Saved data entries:
::::::::::

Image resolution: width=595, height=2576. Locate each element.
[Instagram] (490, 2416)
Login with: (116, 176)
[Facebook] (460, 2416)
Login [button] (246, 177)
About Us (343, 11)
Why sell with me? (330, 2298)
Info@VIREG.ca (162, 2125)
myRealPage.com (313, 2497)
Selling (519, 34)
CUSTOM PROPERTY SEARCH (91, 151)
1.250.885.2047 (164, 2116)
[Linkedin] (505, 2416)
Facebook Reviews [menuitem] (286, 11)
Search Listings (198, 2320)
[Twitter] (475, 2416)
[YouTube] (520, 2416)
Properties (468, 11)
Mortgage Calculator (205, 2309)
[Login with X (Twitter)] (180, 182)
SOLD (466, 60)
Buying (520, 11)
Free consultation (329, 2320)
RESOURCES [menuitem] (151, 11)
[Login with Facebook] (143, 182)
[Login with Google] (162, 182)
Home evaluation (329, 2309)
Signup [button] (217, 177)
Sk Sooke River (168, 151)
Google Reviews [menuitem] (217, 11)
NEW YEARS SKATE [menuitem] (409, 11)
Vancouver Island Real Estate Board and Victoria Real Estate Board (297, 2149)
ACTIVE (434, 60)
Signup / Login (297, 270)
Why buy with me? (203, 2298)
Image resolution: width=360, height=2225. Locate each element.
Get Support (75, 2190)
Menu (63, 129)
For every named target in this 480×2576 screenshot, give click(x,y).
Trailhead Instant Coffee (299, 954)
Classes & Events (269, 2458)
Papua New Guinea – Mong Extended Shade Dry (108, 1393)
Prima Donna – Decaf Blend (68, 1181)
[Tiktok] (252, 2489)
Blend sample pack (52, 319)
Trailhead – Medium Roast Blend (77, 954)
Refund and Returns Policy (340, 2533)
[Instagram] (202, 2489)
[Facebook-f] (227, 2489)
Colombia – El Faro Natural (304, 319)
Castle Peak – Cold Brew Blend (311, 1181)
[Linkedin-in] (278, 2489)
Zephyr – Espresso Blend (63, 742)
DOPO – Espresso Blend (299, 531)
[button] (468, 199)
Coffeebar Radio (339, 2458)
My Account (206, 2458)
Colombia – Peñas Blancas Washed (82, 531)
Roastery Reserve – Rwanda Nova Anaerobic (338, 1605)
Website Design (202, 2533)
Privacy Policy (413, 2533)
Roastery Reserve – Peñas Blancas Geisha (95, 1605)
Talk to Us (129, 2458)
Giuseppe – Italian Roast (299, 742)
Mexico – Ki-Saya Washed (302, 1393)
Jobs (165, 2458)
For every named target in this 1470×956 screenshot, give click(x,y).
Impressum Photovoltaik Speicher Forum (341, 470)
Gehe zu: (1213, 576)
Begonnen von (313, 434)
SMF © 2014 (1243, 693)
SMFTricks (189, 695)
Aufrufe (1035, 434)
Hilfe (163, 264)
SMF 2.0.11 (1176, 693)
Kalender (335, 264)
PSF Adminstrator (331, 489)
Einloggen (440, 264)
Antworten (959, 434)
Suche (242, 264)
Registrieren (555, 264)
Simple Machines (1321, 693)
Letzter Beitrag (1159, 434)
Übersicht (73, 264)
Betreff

::::::::::

PROBLEM DETAILS ->
Copy the entries exactly, leaving no line out.

SOLVED EXERCISE ->
Image resolution: width=595, height=2576. Locate each element.
[Instagram] (490, 2416)
Login with: (116, 176)
[Facebook] (460, 2416)
Login [button] (246, 177)
About Us (343, 11)
Why sell with me? (330, 2298)
Info@VIREG.ca (162, 2125)
myRealPage.com (313, 2497)
Selling (519, 34)
CUSTOM PROPERTY SEARCH (91, 151)
1.250.885.2047 (164, 2116)
[Linkedin] (505, 2416)
Facebook Reviews [menuitem] (286, 11)
Search Listings (198, 2320)
[Twitter] (475, 2416)
[YouTube] (520, 2416)
Properties (468, 11)
Mortgage Calculator (205, 2309)
[Login with X (Twitter)] (180, 182)
SOLD (466, 60)
Buying (520, 11)
Free consultation (329, 2320)
RESOURCES [menuitem] (151, 11)
[Login with Facebook] (143, 182)
[Login with Google] (162, 182)
Home evaluation (329, 2309)
Signup [button] (217, 177)
Sk Sooke River (168, 151)
Google Reviews [menuitem] (217, 11)
NEW YEARS SKATE [menuitem] (409, 11)
Vancouver Island Real Estate Board and Victoria Real Estate Board (297, 2149)
ACTIVE (434, 60)
Signup / Login (297, 270)
Why buy with me? (203, 2298)
Image resolution: width=360, height=2225. Locate each element.
Get Support (75, 2190)
Menu (63, 129)
For every named target in this 480×2576 screenshot, give click(x,y).
Trailhead Instant Coffee (299, 954)
Classes & Events (269, 2458)
Papua New Guinea – Mong Extended Shade Dry (108, 1393)
Prima Donna – Decaf Blend (68, 1181)
[Tiktok] (252, 2489)
Blend sample pack (52, 319)
Trailhead – Medium Roast Blend (77, 954)
Refund and Returns Policy (340, 2533)
[Instagram] (202, 2489)
[Facebook-f] (227, 2489)
Colombia – El Faro Natural (304, 319)
Castle Peak – Cold Brew Blend (311, 1181)
[Linkedin-in] (278, 2489)
Zephyr – Espresso Blend (63, 742)
DOPO – Espresso Blend (299, 531)
[button] (468, 199)
Coffeebar Radio (339, 2458)
My Account (206, 2458)
Colombia – Peñas Blancas Washed (82, 531)
Roastery Reserve – Rwanda Nova Anaerobic (338, 1605)
Website Design (202, 2533)
Privacy Policy (413, 2533)
Roastery Reserve – Peñas Blancas Geisha (95, 1605)
Talk to Us (129, 2458)
Giuseppe – Italian Roast (299, 742)
Mexico – Ki-Saya Washed (302, 1393)
Jobs (165, 2458)
For every named target in this 1470×956 screenshot, give click(x,y).
Impressum Photovoltaik Speicher Forum (341, 470)
Gehe zu: (1213, 576)
Begonnen von (313, 434)
SMF © 2014 (1243, 693)
SMFTricks (189, 695)
Aufrufe (1035, 434)
Hilfe (163, 264)
SMF 2.0.11 (1176, 693)
Kalender (335, 264)
PSF Adminstrator (331, 489)
Einloggen (440, 264)
Antworten (959, 434)
Suche (242, 264)
Registrieren (555, 264)
Simple Machines (1321, 693)
Letzter Beitrag (1159, 434)
Übersicht (73, 264)
Betreff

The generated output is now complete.